Assigned task:
Please output the lines from the one with "[Charlotte Keating ARTIST] (140, 192)" through the end of the data exactly as written, omitting all pictures.
——————————
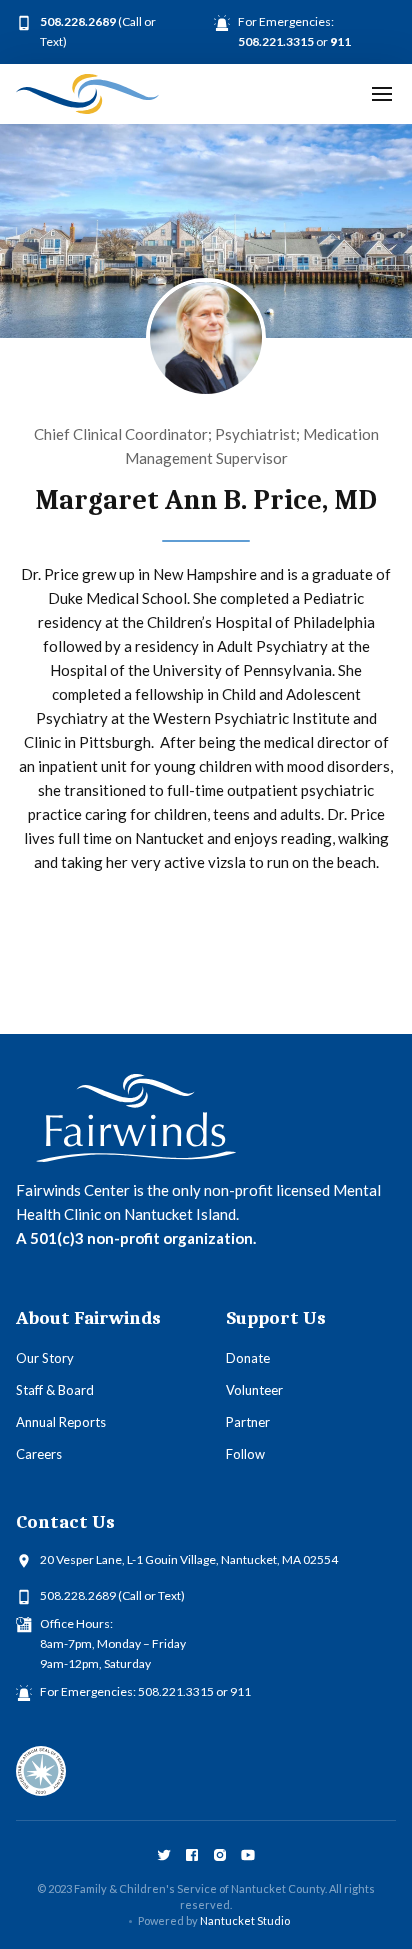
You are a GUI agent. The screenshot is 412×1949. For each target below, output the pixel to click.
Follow (245, 1454)
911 (240, 1691)
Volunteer (254, 1390)
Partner (248, 1422)
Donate (248, 1358)
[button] (382, 94)
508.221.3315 (176, 1691)
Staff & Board (55, 1390)
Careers (39, 1454)
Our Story (45, 1358)
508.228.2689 (78, 1595)
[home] (87, 94)
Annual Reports (61, 1422)
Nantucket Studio (245, 1920)
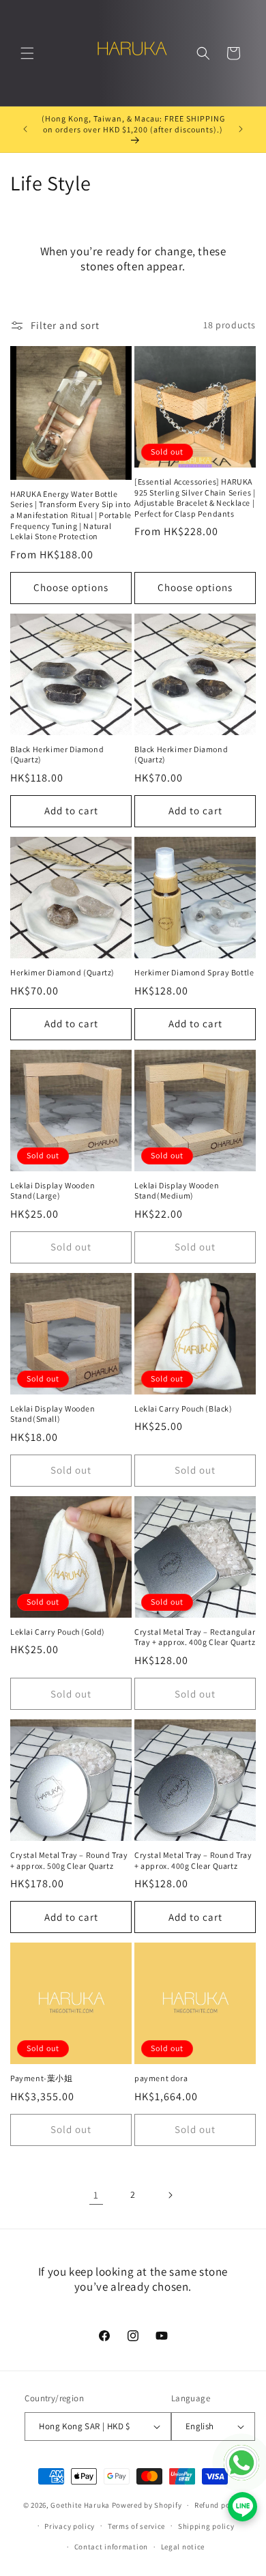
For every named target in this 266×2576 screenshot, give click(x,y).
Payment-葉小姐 (41, 2078)
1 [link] (96, 2194)
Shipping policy (206, 2526)
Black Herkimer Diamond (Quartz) (57, 754)
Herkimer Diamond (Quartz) (62, 972)
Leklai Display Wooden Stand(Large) (52, 1190)
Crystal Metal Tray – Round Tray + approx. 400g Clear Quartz (193, 1860)
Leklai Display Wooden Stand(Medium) (177, 1190)
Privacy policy (69, 2526)
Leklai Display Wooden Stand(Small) (52, 1414)
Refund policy (218, 2505)
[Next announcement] (241, 129)
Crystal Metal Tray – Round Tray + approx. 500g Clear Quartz (69, 1860)
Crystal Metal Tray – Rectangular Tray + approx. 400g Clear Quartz (194, 1637)
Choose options (70, 587)
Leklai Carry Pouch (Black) (183, 1408)
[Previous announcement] (25, 129)
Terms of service (136, 2526)
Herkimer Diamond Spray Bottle (194, 972)
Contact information (111, 2546)
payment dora (161, 2078)
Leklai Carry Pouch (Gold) (57, 1632)
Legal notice (183, 2546)
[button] (27, 53)
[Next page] (170, 2195)
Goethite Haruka (80, 2505)
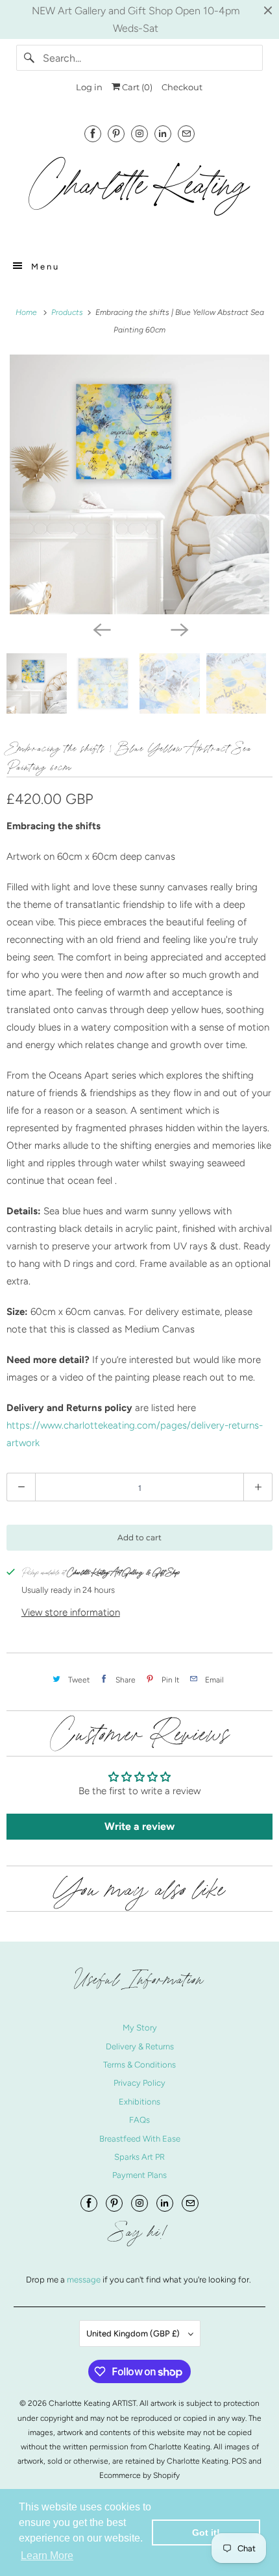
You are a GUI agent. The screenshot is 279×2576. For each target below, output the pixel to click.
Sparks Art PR (139, 2157)
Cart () (136, 87)
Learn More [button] (47, 2555)
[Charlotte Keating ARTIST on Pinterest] (116, 133)
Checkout (182, 87)
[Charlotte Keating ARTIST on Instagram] (139, 133)
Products (68, 312)
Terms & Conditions (139, 2065)
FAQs (139, 2120)
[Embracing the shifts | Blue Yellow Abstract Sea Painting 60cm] (139, 484)
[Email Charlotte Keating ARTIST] (186, 133)
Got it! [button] (206, 2532)
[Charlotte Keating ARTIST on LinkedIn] (162, 133)
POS (239, 2461)
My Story (140, 2027)
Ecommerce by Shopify (139, 2475)
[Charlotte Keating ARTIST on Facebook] (92, 133)
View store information (70, 1612)
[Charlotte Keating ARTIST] (140, 192)
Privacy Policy (139, 2083)
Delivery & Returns (140, 2046)
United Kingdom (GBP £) (134, 2333)
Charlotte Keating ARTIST (92, 2403)
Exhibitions (139, 2102)
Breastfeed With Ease (139, 2139)
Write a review (139, 1826)
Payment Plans (139, 2175)
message (85, 2279)
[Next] (178, 628)
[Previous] (100, 628)
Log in (89, 87)
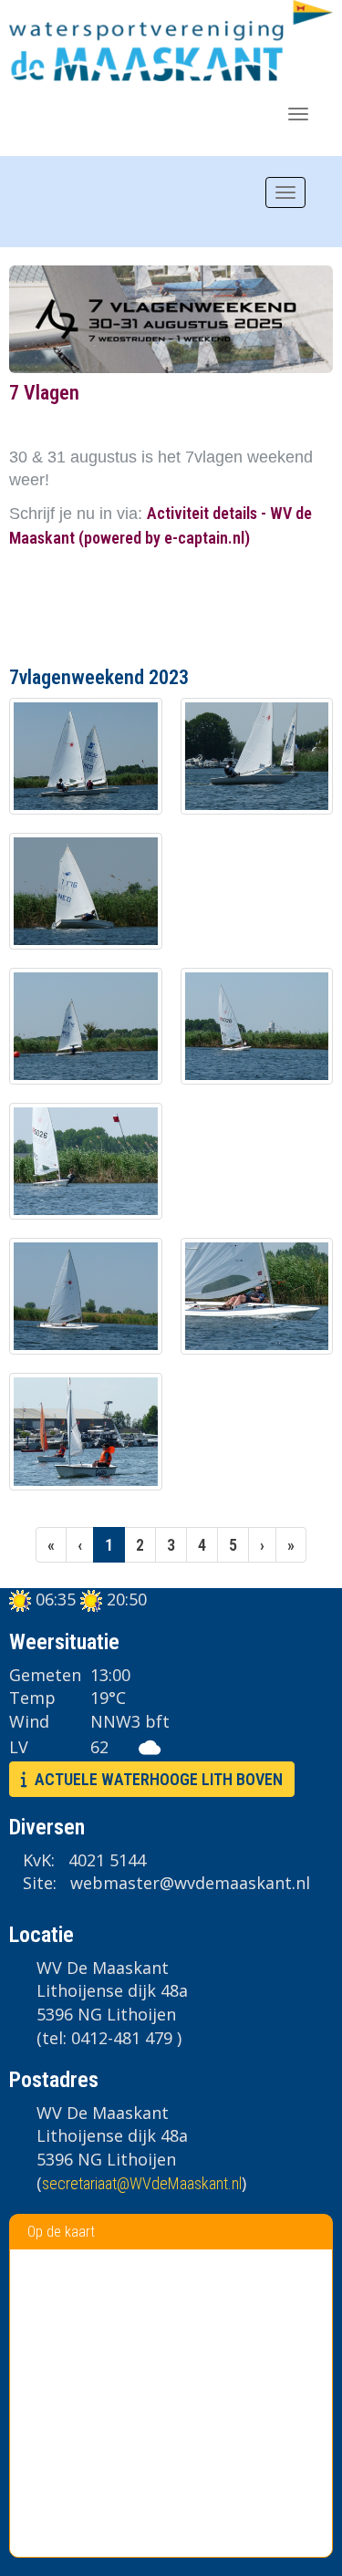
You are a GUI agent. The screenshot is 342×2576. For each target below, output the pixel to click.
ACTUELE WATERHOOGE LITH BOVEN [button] (155, 1779)
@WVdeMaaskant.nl (142, 2183)
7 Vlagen (44, 392)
——————————
Expected answer:
[Charlotte Keating ARTIST] (140, 192)
Privacy Policy (139, 2083)
Delivery & Returns (140, 2046)
United Kingdom (GBP £) (134, 2333)
Charlotte Keating ARTIST (92, 2403)
Exhibitions (139, 2102)
Breastfeed With Ease (139, 2139)
Write a review (139, 1826)
Payment Plans (139, 2175)
message (85, 2279)
[Next] (178, 628)
[Previous] (100, 628)
Log in (89, 87)
You are a GUI agent. The screenshot is 342×2576. For each target below, output the pixel to click.
ACTUELE WATERHOOGE LITH BOVEN [button] (155, 1779)
@WVdeMaaskant.nl (142, 2183)
7 Vlagen (44, 392)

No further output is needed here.